### TASK REQUIREMENTS
1. Answer these from the column on suicide prevention:
(a) How many people died as a result of the Troubles in 1972?
(b) How has the number of older people taking their own life changed over the last ten years?
(c) How many deaths were registered in Northern Ireland in 2013?
2. Retype the part of the column on suicide prevention starting at "Reasons for this rise" and ending at "or attempt suicide.".
3. Extend the column on suicide prevention from its last sentence onward.

### EXTRACT

=== Begin Enclosure ===

Opinion

We need to talk about preventing suicide

Allison Morris
Allison Morris Allison Morris

As you're reading this somewhere in Northern Ireland a family is grieving for a loved one lost to suicide.

At this point many of you will stop reading and turn the page, because the subject remains one that people simply don't like hearing about.

And unless it's ever impacted your life why would you?

Death is a depressing enough subject without labouring over the whys and wherefores of what drives a person to take their own life.

The reasons are multiple, varied and in many cases preventable. Statistics show around six people every week take their own lives in Northern Ireland, that figure trebles if you live in a deprived inner city area.

That's over 300 people a year. To put that in context in 1972, the year of Bloody Sunday, Bloody Friday and the Claudy bomb, 497 people died as a result of the Troubles. Every two years more people will have taken their own lives in the north.

While those Troubles-related deaths were subject to global news coverage - and rightly so - suicide remains something that grieving families deal with in the main silently and alone.

The most at risk group are still young men but in the last ten years the number of older people taking their own life has doubled.

Reasons for this rise can be linked to financial circumstances, a rise in people whose homes are in negative equity, money borrowed on property inflated during the boom, worthless in the bust. Fear of repossession and bankruptcy.

Loneliness and separation are contributing factors.

In 2013 there were 14,968 deaths registered in Northern Ireland. Of these, 303 were suicides, the second highest number on record. The highest was 313 recorded in 2010.

Just over three quarters - 229 - of suicides in 2013 were men.

Different risk factors, lack of opportunity, unemployment or threats from paramilitary groupings all add to the risk to young men in certain areas.

However, for every one young man to take their own life five young women will self harm or attempt suicide.

Reasons for this are pressures that did not exist when my generation was growing up.

Social networking has added a new dimension to young people's lives that previously didn't exist.

Full of pictures of unobtainable glamour and lifestyle, people can feel excluded or inferior to their peers.

Less than perfect appearance can lead to bullying, trolling and pressures on young minds that my generation never faced.

=== End Enclosure ===

### SOURCE DATA
=== Begin Enclosure ===

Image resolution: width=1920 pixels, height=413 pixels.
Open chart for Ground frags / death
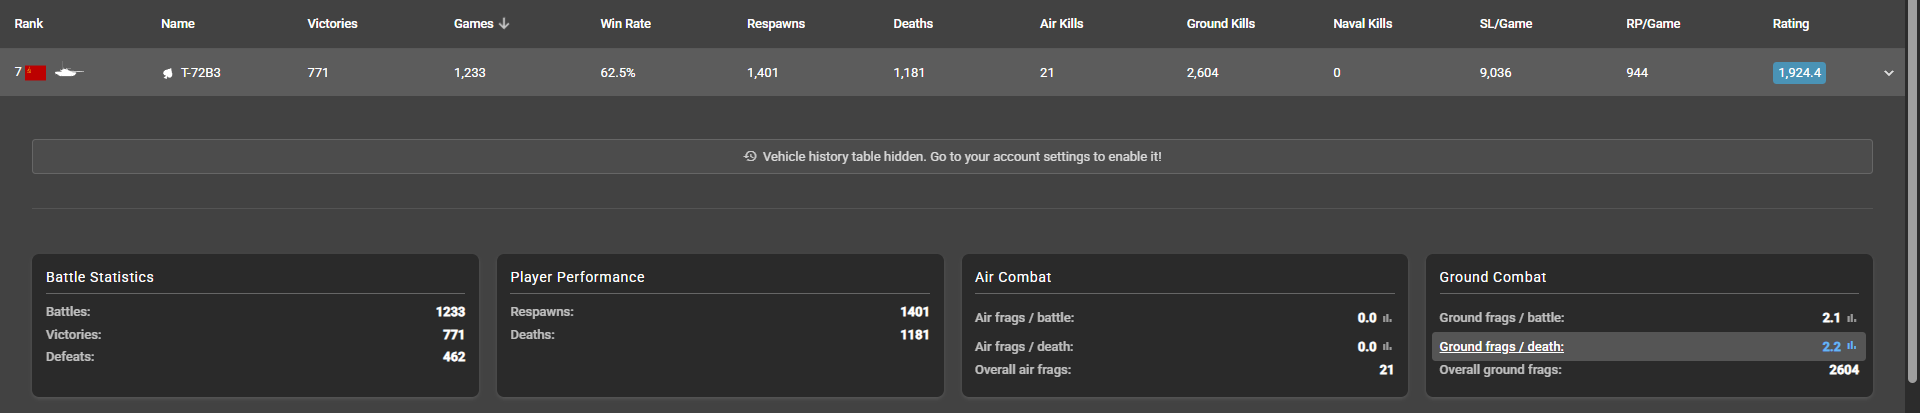click(1851, 346)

=== End Enclosure ===

### OUTPUTS FOR THE TASKS
1.
(a) 497
(b) It has doubled.
(c) 14,968

2.
Reasons for this rise can be linked to financial circumstances, a rise in people whose homes are in negative equity, money borrowed on property inflated during the boom, worthless in the bust. Fear of repossession and bankruptcy.

Loneliness and separation are contributing factors.

In 2013 there were 14,968 deaths registered in Northern Ireland. Of these, 303 were suicides, the second highest number on record. The highest was 313 recorded in 2010.

Just over three quarters - 229 - of suicides in 2013 were men.

Different risk factors, lack of opportunity, unemployment or threats from paramilitary groupings all add to the risk to young men in certain areas.

However, for every one young man to take their own life five young women will self harm or attempt suicide.

3.
Easy access to drugs and a change in the drug culture is a factor in mental health problems within a generation living under constant pressure.

Legal highs that can be purchased over the counter and give euphoric highs followed by crushing lows have been blamed on a number of recent suicides.

North Belfast man Philip McTaggart lost his son to suicide in 2003 and since then he has dedicated his life to trying to understand the reasons and look for ways to prevent other young people ending their lives.

Just this week he held a course for 50 young people grieving the death of a young friend who took his own life. Suicides come in clusters and there is a danger to a social group in the aftermath of a young person taking their own life.

He now offers training in schools and youth groups, speaking to people about how to watch their own mental health and that of family and friends.

``If you attend hospital with a broken leg the medical staff will know how to treat you, attend with a broken mind and it's a different matter", he said.

Speaking about depression is, let's face it, depressing. Mental health is still woefully underfunded in Northern Ireland and some people still feel an unnecessary stigma when speaking about matters of the mind.

It doesn't need to be and people like Philip McTaggart are testament to that, a man who turned an unthinkable tragedy into a crusade to help others, the work that he and others like him have done has undoubtedly saved lives.

His main message is don't suffer in silence, mind your mind and mind your friends. We would all hate to think that someone we loved was suffering and afraid to confide in us.

If you stuck with this column to the end now might be a good time to lift the phone and give them a call.